Iorich
- First edition
- Author: Steven Brust
- Cover artist: Stephen Hickman
- Language: English
- Series: The Vlad Taltos novels
- Genre: Fantasy
- Publisher: Tor Books
- Publication date: January 5, 2010
- Publication place: United States
- Media type: Print (Hardcover)
- Pages: 319 (1st ed., hardback)
- ISBN: 978-0-7653-1208-2 (1st ed., hardback)
- OCLC: 428026886
- Dewey Decimal: 813/.54 22
- LC Class: PS3552.R84 I57 2010
- Preceded by: Jhegaala
- Followed by: Tiassa

= Iorich =

2010 novel in the Vlad Taltos series by Steven Brust

Iorich is a fantasy novel by American writer Steven Brust, the twelfth book in his Vlad Taltos series, set in the fantasy world of Dragaera. It was published in 2010. Following the trend of the series, it is named after one of the Great Houses and usually features that House as an important element to its plot. The Iorich are renowned for their quest for justice and the rules of law. Initially released in hardcover, rather than being followed by a normal mass-market paperback, a trade paperback was released.

==Plot introduction==
Vlad must uncover the true motives behind the mysterious arrest of one of his friends, and in the process try to find justice—whatever that is.

==Plot summary==
Aliera has been arrested for practicing Elder Sorcery. The Empire was previously aware of her involvement with this ancient magic, so, naturally, confusion arises over the timing of, and true motivation for, her arrest.

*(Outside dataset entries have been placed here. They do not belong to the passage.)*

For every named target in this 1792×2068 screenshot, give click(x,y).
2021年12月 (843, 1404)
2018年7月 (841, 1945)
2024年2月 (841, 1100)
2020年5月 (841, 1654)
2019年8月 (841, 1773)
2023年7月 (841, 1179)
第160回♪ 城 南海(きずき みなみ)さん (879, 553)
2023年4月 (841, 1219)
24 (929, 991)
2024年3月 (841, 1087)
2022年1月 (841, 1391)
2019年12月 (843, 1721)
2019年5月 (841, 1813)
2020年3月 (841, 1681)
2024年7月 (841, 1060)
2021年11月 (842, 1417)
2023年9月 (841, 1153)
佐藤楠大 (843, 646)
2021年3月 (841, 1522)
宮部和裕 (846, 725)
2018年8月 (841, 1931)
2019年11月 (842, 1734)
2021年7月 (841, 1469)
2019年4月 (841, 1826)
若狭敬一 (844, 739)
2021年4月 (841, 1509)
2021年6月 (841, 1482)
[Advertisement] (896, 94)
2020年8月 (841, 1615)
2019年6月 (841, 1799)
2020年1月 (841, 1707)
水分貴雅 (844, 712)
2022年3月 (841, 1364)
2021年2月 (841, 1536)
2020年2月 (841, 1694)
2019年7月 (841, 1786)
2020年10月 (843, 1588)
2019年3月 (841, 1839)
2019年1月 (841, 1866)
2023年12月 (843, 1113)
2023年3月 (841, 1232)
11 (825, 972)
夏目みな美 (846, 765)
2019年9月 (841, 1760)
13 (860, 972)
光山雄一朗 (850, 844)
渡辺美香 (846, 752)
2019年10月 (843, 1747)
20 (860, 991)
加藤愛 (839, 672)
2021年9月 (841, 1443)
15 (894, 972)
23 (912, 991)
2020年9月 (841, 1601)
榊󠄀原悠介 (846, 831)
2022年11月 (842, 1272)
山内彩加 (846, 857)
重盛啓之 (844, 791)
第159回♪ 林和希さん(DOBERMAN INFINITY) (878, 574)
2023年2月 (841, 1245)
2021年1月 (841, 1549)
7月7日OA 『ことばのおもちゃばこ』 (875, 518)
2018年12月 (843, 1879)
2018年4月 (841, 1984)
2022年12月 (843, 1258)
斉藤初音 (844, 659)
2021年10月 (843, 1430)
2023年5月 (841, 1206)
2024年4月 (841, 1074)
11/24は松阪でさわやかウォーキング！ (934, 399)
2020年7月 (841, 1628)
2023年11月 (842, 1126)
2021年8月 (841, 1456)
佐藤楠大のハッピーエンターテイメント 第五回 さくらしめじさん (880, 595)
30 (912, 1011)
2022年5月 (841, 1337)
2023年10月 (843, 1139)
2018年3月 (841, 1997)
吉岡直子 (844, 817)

Aliera seems unwilling to defend herself, and neither Morrolan or Sethra step in to help her situation. Vlad's curiosity (and respect for his friend) lead him to initiate an investigation into the matter and engagement of an advocate to defend Aliera (despite her objections).

Along the way Vlad finds out that the entire affair is all to do with a plot between the Orca, Jhereg and Left hand of the Jhereg.